_PROBLEM STATEMENT:_ Starting from the line that contains "Cart (632, 22)", output every remaining line of the records below exactly as it appears, that line and the last one included.

>>>

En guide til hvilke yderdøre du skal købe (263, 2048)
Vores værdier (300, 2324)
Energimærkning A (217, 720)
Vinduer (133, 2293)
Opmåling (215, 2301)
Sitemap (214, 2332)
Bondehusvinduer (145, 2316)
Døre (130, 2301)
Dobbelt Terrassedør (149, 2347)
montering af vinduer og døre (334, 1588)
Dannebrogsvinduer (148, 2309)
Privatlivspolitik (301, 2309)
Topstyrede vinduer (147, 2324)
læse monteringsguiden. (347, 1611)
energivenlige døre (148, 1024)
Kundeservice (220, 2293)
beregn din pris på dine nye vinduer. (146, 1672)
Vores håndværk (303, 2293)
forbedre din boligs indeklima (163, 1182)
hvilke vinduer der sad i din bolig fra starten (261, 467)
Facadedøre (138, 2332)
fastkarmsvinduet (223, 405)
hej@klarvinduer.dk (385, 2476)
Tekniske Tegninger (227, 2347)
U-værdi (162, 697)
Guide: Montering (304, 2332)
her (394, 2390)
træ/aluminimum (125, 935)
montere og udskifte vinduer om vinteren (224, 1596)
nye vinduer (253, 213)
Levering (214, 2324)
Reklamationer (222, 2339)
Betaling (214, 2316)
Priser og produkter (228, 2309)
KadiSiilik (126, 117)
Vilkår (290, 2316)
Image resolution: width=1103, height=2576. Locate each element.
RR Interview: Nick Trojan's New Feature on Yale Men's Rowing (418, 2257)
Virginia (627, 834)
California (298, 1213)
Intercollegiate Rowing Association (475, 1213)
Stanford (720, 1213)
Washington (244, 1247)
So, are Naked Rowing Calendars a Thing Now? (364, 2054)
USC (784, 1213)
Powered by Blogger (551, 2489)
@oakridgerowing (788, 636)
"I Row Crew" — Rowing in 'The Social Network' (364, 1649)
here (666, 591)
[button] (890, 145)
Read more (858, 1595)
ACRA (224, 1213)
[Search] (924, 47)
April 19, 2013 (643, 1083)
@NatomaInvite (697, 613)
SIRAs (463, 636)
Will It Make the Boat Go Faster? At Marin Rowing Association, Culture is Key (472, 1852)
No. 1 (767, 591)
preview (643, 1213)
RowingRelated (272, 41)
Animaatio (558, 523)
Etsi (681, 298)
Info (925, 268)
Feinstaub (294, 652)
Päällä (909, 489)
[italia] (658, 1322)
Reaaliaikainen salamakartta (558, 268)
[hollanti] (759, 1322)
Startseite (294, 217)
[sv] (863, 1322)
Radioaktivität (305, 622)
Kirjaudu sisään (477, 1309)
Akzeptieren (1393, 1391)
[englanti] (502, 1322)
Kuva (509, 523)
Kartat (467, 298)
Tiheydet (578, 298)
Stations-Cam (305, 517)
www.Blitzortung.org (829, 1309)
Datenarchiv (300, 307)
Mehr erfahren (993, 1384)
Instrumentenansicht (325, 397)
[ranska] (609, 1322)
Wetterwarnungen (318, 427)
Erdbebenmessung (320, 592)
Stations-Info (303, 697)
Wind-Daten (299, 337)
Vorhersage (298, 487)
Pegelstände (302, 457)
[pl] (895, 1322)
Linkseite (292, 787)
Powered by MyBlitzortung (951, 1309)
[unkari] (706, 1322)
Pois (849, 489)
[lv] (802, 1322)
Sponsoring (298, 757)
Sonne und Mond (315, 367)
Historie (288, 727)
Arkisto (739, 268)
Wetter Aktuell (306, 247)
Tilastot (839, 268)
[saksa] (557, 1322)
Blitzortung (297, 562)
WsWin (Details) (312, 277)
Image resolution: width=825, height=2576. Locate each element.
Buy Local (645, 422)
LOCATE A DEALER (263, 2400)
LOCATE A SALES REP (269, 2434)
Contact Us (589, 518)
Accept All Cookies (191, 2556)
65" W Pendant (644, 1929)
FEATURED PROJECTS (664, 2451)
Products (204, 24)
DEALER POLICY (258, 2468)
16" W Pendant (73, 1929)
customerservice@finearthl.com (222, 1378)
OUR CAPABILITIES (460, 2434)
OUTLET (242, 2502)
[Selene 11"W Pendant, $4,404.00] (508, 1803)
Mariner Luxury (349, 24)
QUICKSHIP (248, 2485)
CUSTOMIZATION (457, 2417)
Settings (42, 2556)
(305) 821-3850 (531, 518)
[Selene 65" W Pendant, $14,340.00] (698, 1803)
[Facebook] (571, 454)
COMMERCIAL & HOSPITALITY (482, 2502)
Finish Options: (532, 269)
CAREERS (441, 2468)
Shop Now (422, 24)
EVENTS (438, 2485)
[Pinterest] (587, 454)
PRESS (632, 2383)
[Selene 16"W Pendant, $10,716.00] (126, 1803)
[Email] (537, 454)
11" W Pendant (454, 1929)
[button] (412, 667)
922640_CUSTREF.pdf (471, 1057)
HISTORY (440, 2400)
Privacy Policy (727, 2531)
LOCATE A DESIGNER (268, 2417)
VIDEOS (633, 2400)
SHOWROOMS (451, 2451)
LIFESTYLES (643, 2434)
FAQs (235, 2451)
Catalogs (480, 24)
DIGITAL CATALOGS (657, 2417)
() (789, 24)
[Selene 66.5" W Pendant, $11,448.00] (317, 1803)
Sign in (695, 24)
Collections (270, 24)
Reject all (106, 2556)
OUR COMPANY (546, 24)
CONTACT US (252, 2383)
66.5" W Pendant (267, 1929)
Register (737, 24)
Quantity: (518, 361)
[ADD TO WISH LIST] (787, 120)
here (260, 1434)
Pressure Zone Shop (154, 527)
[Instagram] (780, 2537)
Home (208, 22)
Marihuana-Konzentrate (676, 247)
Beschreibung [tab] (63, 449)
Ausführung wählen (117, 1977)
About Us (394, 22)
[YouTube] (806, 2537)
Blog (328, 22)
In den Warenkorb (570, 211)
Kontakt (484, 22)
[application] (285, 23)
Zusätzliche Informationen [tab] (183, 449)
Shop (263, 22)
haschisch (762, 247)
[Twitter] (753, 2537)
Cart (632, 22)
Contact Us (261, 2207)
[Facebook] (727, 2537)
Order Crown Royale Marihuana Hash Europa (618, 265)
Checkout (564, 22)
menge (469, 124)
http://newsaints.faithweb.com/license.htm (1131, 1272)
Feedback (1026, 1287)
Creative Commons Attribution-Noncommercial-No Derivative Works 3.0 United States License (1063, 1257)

<<<

_REPLY:_
Cart (632, 22)
Contact Us (261, 2207)
[Facebook] (727, 2537)
Order Crown Royale Marihuana Hash Europa (618, 265)
Checkout (564, 22)
menge (469, 124)
http://newsaints.faithweb.com/license.htm (1131, 1272)
Feedback (1026, 1287)
Creative Commons Attribution-Noncommercial-No Derivative Works 3.0 United States License (1063, 1257)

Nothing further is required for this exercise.